Record extracts section start

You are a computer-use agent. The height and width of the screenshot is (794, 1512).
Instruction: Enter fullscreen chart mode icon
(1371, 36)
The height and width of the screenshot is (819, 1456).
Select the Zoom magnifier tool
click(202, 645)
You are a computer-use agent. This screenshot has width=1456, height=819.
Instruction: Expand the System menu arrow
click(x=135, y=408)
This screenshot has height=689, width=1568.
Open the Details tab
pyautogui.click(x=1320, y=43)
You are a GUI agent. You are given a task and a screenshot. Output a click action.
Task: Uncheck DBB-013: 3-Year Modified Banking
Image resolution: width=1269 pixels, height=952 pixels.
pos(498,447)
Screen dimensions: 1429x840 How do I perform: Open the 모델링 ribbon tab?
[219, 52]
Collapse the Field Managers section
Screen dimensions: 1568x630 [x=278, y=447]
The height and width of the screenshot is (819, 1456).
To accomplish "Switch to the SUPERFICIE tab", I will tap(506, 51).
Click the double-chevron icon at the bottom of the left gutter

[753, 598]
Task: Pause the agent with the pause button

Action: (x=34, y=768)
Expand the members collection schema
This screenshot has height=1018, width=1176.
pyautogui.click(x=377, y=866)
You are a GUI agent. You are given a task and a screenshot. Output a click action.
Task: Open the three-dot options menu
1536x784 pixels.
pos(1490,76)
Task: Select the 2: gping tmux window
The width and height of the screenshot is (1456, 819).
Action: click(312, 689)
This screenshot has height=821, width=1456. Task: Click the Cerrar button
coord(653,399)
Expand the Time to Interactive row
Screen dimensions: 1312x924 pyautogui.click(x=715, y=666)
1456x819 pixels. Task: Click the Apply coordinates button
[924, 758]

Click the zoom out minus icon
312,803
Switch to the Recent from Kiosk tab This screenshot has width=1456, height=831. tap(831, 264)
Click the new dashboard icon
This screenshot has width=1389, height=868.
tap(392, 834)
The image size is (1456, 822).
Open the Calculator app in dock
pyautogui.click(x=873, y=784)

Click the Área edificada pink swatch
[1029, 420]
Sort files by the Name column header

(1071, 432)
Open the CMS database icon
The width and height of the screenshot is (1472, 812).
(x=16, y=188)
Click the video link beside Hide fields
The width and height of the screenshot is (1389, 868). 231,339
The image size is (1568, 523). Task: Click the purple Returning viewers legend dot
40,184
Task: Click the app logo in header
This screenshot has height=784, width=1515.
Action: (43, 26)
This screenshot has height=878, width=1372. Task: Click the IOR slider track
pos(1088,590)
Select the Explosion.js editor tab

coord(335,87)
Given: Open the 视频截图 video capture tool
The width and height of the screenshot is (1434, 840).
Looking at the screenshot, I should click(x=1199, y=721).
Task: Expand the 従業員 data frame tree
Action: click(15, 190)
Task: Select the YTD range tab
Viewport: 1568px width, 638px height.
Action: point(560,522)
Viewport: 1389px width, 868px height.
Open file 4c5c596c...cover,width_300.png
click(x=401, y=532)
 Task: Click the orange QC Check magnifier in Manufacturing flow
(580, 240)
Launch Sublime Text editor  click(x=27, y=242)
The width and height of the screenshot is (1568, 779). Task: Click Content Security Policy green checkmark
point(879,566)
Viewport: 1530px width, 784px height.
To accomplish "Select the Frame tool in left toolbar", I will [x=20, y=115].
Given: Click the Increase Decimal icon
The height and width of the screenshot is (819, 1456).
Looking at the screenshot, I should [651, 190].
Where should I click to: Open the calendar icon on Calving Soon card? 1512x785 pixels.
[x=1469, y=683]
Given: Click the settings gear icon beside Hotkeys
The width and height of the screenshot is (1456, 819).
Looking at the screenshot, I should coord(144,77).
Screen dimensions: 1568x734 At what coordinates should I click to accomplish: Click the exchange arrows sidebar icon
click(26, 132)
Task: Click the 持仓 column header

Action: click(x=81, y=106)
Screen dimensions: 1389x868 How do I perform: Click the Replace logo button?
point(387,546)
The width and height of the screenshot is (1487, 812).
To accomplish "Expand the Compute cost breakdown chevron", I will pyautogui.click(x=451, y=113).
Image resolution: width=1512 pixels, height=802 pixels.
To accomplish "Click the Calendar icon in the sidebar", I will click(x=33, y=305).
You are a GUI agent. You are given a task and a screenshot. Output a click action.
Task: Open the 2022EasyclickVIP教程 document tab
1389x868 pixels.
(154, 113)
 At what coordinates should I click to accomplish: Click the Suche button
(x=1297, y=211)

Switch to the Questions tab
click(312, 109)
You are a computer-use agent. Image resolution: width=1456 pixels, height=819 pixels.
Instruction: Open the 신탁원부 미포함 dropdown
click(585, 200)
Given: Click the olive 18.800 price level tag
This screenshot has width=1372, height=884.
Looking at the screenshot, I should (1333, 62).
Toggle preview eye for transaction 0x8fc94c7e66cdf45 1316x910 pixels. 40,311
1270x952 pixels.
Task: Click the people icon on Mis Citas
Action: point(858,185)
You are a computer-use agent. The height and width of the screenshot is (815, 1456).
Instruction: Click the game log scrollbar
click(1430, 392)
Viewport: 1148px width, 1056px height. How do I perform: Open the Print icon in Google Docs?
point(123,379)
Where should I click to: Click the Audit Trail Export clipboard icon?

Record extracts section end

Your task is to restate, word for word, only those lines above that fall between the line holding "The width and height of the screenshot is (1568, 779)." and the line holding "The width and height of the screenshot is (1487, 812).", inclusive.

The width and height of the screenshot is (1568, 779). Task: Click Content Security Policy green checkmark
point(879,566)
Viewport: 1530px width, 784px height.
To accomplish "Select the Frame tool in left toolbar", I will [x=20, y=115].
Given: Click the Increase Decimal icon
The height and width of the screenshot is (819, 1456).
Looking at the screenshot, I should [651, 190].
Where should I click to: Open the calendar icon on Calving Soon card? 1512x785 pixels.
[x=1469, y=683]
Given: Click the settings gear icon beside Hotkeys
The width and height of the screenshot is (1456, 819).
Looking at the screenshot, I should coord(144,77).
Screen dimensions: 1568x734 At what coordinates should I click to accomplish: Click the exchange arrows sidebar icon
click(26, 132)
Task: Click the 持仓 column header

Action: click(x=81, y=106)
Screen dimensions: 1389x868 How do I perform: Click the Replace logo button?
point(387,546)
The width and height of the screenshot is (1487, 812).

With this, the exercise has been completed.